On Monday, state-owned media reported that police took DNA samples from the family of Mr. Sahid in the village of Temanggung in Central Java, a province on Indonesia's biggest island. Although the police have recovered the bodies of both suicide bombers involved in the attacks, which killed nine people, they have been unable to positively identify the bodies due to the extent of their injuries from the blasts. A senior national police spokesman declined to comment while the investigation into the bombers' identity was ongoing.
Intelligence officials have already said they believe Noordin Mohammad Top, one of Southeast Asia's most-wanted terrorists, was the mastermind of the bombings, though police haven't formally identified him by name, either.
Sidney Jones, an expert on Islamic terrorist groups in Southeast Asia and an adviser to the International Crisis Group, a Brussels-based peace-building advocacy body, says Mr. Sahid graduated from the Al-Mukmin Islamic boarding school in the village of Ngruki in central Java in 1995. Many of the school's alumni went on to become members of Jemaah Islamiyah, a Southeast Asian affiliate of al Qaeda that carried out attacks against nightclubs, embassies and hotels in Indonesia between 2000 and 2005, killing almost 300 people.
Ms. Jones estimates that 15 members of the class of 1995 have carried out terrorist attacks, including a previous suicide car bombing at the JW Marriott, in 2003, which killed 12 people. Mr. Sahid, she said, is "part of this very famous class."
The latest attacks have rattled many Indonesians, who had grown accustomed to several years of stability after a run of terrorist attacks earlier in the decade. On Monday, Indonesia's trade minister said she thought the suicide bombings would have a limited impact on local markets, including the stock and currency markets, and that Indonesia's economic fundamentals remain strong, with growth expected to register between 4.0% and 4.5% this year. Most analysts so far have agreed, saying they suspect the attack will be a one-off affair and that Indonesian police are more experienced in tracking down terrorists than before. Indonesian markets were closed Monday for an Islamic holiday.
"Of course, we can expect travel and tourism to be affected in the short term (but) Indonesia has demonstrated its resilience," the trade minister, Mari Pangestu, told Dow Jones Newswires in an interview. "We will also be resilient in overcoming this current unfortunate situation," she said.
Indonesian police say the latest bombings, which used homemade explosives and hit Western targets, show the hallmarks of Jemaah Islamiyah, whose goal is to create an Islamic caliphate in Southeast Asia.

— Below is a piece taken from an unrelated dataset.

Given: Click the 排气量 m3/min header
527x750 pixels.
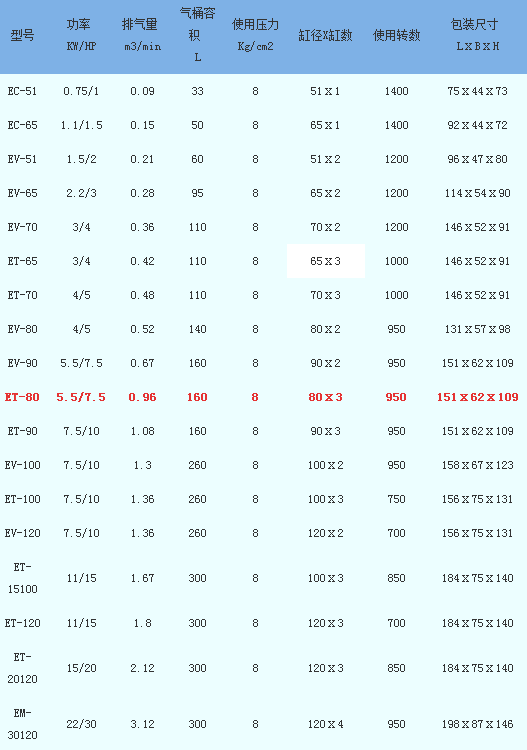Looking at the screenshot, I should (x=142, y=35).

Scores of the shadowy group's cadres have been arrested in recent years in security crackdowns. But Mr. Sahid evaded capture and remained in contact with Mr. Noordin. In recent years, Mr. Sahid is believed to have rented safe houses in Wonosobo, Central Java, for Mr. Noordin and his associates, Ms. Jones said. Police raided the houses in 2006, killing two Jemaah Islamiyah members, but were unable to locate Mr. Noordin or Mr. Sahid.
In recent months, the search for Mr. Noordin has focused on Cilacap, Central Java. Last week, just before the bombings, police raided a house belonging to Mr. Noordin's father-in-law in Cilacap, uncovering explosive material similar to an undetonated bomb found in the JW Marriott, according to senior antiterrorism officials. But again, they missed Mr. Noordin, whose whereabouts are unknown.
Ms. Jones said she did not think that Abu Bakar Bashir, a firebrand Islamic cleric who co-founded the Al-Mukmin boarding school in 1972, and has been described as the spiritual leader of Jemaah Islamiyah, was involved in the latest attacks. Mr. Bashir was jailed for conspiracy after the 2002 Bali nightclub bombings that killed 202 mostly Western tourists. But he was released in 2006 and Indonesia's Supreme Court later overturned his conviction.
After his release, Mr. Bashir returned to the school and set up a new above-ground Islamic group, Jemaah Ansharut Tauhid, to focus on religious education and the imposition of Shariah law in Indonesia, a secular nation.
He no longer appears to have any active involvement with current operative terrorists, Ms. Jones said.
Few graduates of Al-Mukmin since 1995 have been involved in terrorist attacks, Ms. Jones notes. Still, Mr. Bashir's two sons teach anti-democratic sermons there, she says, and a number of the children of convicted Jemaah Islamiyah members are enrolled, making it a potential recruiting ground for hard-line Islamists.
—P.R. Venkat contributed to this article.